Not the Wild West
To the editor:
When most of us hear the word “sheriff,” we are transported back to the films of the 1950s, where the sheriff kept order in the towns of the Wild West. He rounded up the cattle rustlers and made sure that the card players in the saloon didn’t shoot each other.
Today, each of our towns in Barnstable County has a police department. It is their job to keep order so that the citizens are safe. We also have a federal government with a department that deals with immigration. Our federal taxes pay for enforcement of those laws, so we don’t need to pay the sheriff’s department for doing ICE’s work.
What is the sheriff’s job in Massachusetts in 2022? It is the care and custody of those who are incarcerated. It is the sheriff’s responsibility to care for their physical and mental health needs, to treat addiction, to offer educational programs and job training to prepare them to re-enter their families and our communities so that, after they’re released, they don’t return to the criminal justice system.
Donna Buckley understands that today’s sheriff is no longer the hero of old movies. That’s why I’m voting for her to be the next sheriff of Barnstable County.
Betsy Smith
Brewster
Special Permits for Sale?
To the editor:
I guess the land-use regulations in Truro really are up for sale to the highest bidder.
In 2016, when the Dennis family paid off the town to have the teardown order for the Kline House rescinded, I rationalized: what the hell — it’s really just paying a fine, as stated by the town.
Now comes a pot-growing outfit that, with guarantees of an increasing percentage of profits going to the town, is likely to get a variance from our land-use regulations allowing them to go commercial in a residential neighborhood — on a road, by the way, that can barely sustain the traffic from the few houses currently there [“Truro Farmers Offer Plan for New Cannabis Facility,” April 7, page A5].
What’s good for the goose being good for the gander, I suggest that those who have trouble paying taxes go for a commercial project on your residential land. If you can borrow enough money to pay off the town, the planning board has a special permit with your name on it.
Dan Katz
Truro and Westport, Conn.
Memories of Libby Fleeson
To the editor:
How sad I was to read Libby Fleeson’s obituary in your March 10 issue. How glad I was to remember her at PAAM potluck suppers back in the mid-aughts and early teens.

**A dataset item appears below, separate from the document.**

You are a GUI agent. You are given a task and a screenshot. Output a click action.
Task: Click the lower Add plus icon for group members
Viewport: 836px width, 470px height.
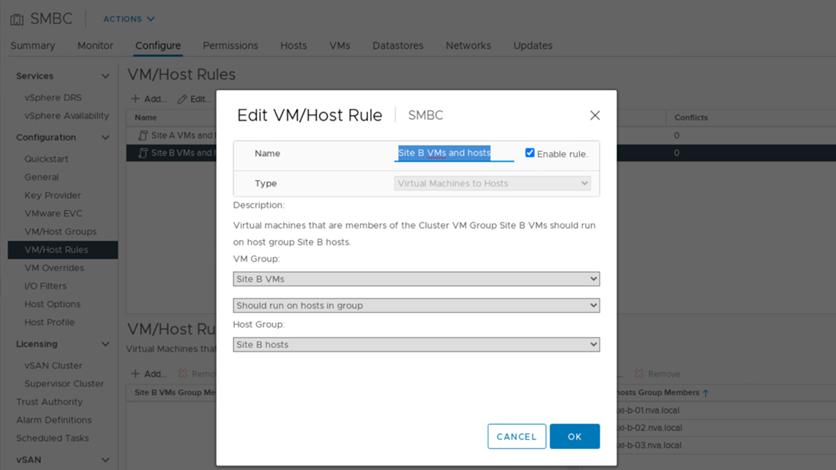click(x=135, y=374)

She would rarely eat any of that potluck food, such as B&M baked beans doctored with fried onion, green pepper, and sliced hot dogs. Or a tin of stuffed grape leaves with its lid curled back on itself.
I never saw Libby eat. Either she wasn’t hungry or she was heading home to cook for her husband, who apparently preferred a more Continental dinner hour.
But if Libby were showing one of her mosaics in an exhibition, she would be there with some remarkable dish to share among the plates of cream-cheese-stuffed celery sticks and Betty Crocker Scalloped Potatoes with cubes of Stop & Shop deli ham ends stirred in. Libby’s culinary flair was renowned; people would hover near her offerings with paper plates at the ready until given the “go” to dig in. In a minute, her food would be gone.
Once, when Libby brought a dish of pasta and greens redolent with garlic, I asserted unearned privilege and scooped some out for myself. I wouldn’t let her away from me until I got her recipe for what I learned was a classic Puglian dish: Orecchiette Alla Cime di Rapa. Written on the flip side of a PAAM auction registration slip I still have, the recipe is quintessentially Libby: a bunch of rabe, a head of garlic, good olive oil (a lot), tomato paste (a little), kosher salt, Parmesan, and anchovy paste (more than you would think).
More than you would think! I delight in my memories of Libby Fleeson.